The coroner put forward four recommendations to the Department of Health and Social Care, including that patients should sign a consent form “clearly” outlining the dangers when they opt not to follow medical guidance for delivery.

He also stated that multi-disciplinary meetings involving the consultant obstetrician, hospital midwives, home delivery midwives and the patient should take place when a patient selects “an unsafe birth at home” so they understand the risks to their baby and themselves.
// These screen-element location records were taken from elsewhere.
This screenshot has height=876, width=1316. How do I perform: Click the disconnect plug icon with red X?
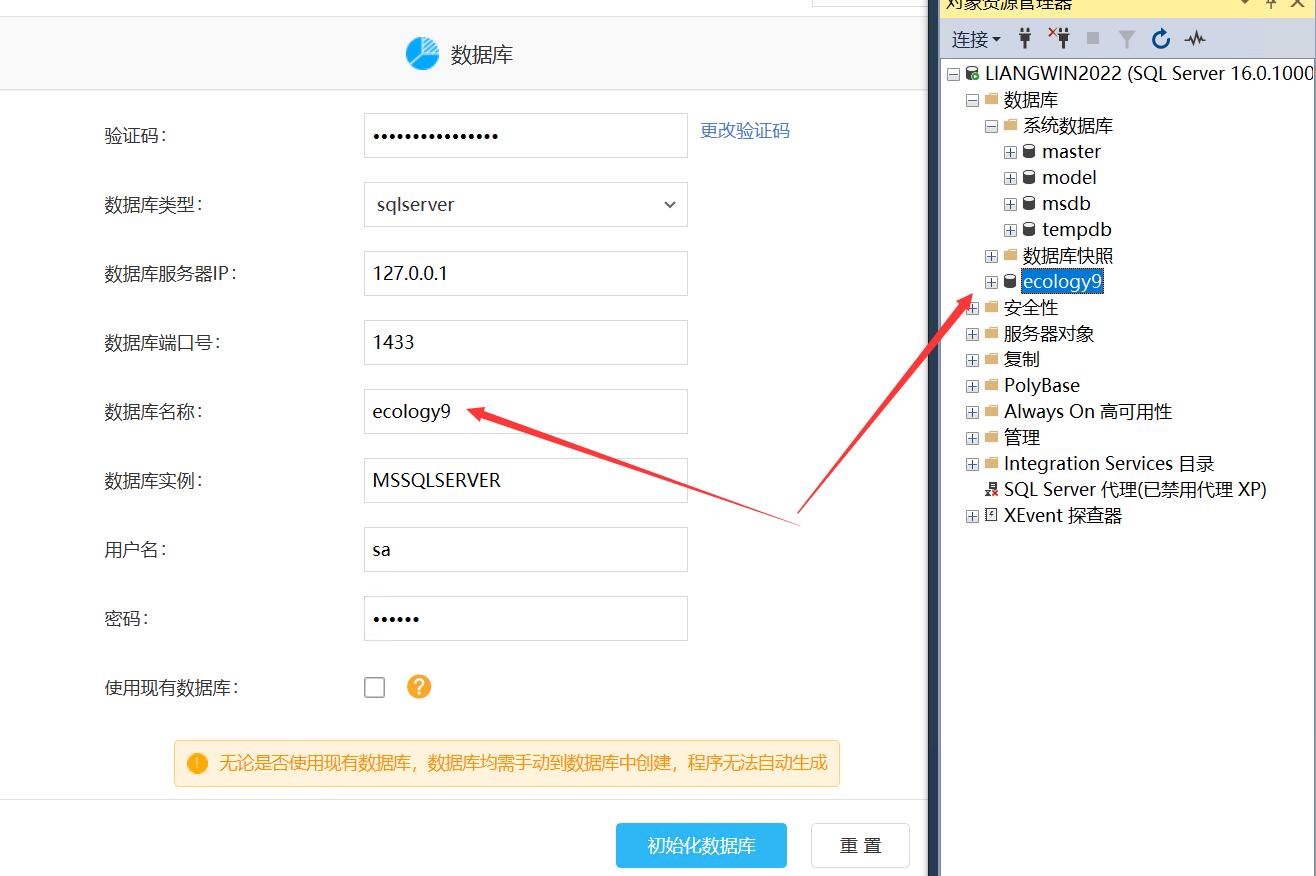(1059, 38)
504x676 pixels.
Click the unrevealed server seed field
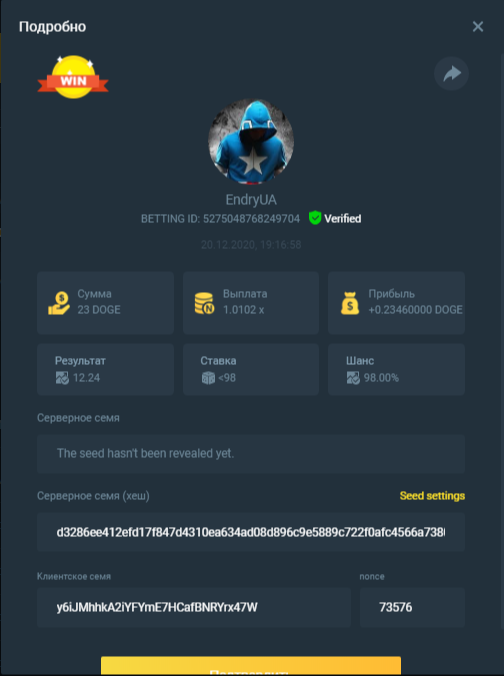click(251, 454)
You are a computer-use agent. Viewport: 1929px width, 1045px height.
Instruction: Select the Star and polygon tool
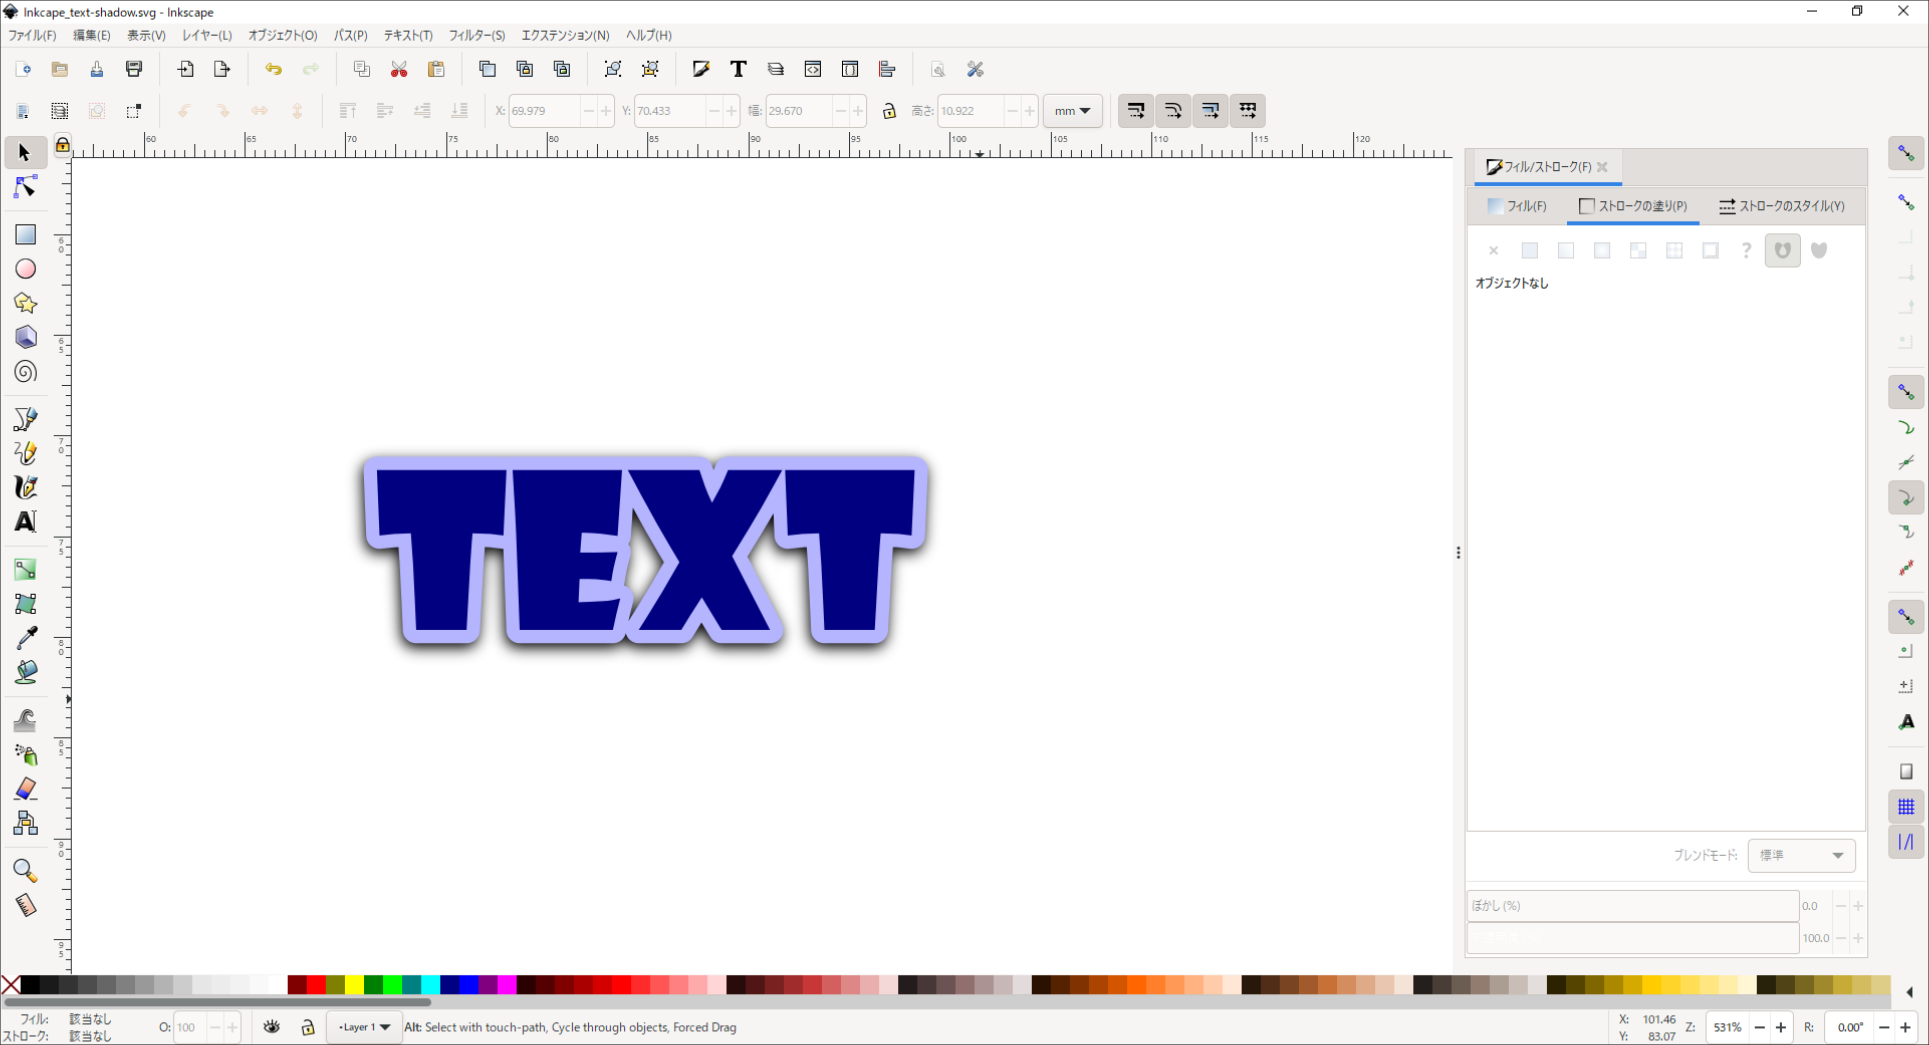click(25, 303)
The coroner also stated: “It is a matter of concern that the nationally used expression ‘out of guidance’ is used in these circumstances, when the patient has chosen an unsafe birth at home and in doing so has decided to refuse to consent to the care the hospital recommend for the management of the birth rather than an expression that captures both elements rather than just the Rcog guidance.

“It is a matter of concern that the home delivery kit does not include a pulse oximeter for maternal heart rate.”

Mr Walker informed the court it was probable Ms Lomas’s heart rate was mistaken for Poppy’s during checks conducted just before the birth.

Ms Lomas delivered a statement to journalists outside the court following the inquest, saying: “Today’s finding confirmed what we have lived every single day since losing our precious daughter Poppy. We came here for the truth because Poppy’s life mattered and because she deserves to be remembered for more than the circumstances of her death. Nothing will ever bring her back but hearing the truth today acknowledged means everything to us.

“We trusted the professionals who were guiding us and Poppy should have had the safest possible start in her life. Our hope is that by hearing Poppy’s story lessons will be learned and changes will be made so that no other family has to endure the pain that we will carry for the rest of our lives.”

She continued: “Poppy was our daughter, she was loved beyond words and she will never be forgotten.”

A representative from the Royal Free London NHS Foundation Trust commented: “Our heartfelt condolences remain with Poppy Lomas’s family at this incredibly difficult time and we are profoundly sorry for their loss. Following an investigation, we have introduced a number of measures to improve care for women delivering their baby at home.

“This includes ensuring midwifery teams are aware of the guidance around transferring mothers to hospital and improving communication between clinicians and women. We will carefully review all the matters raised by the coroner and will respond to him in due course.”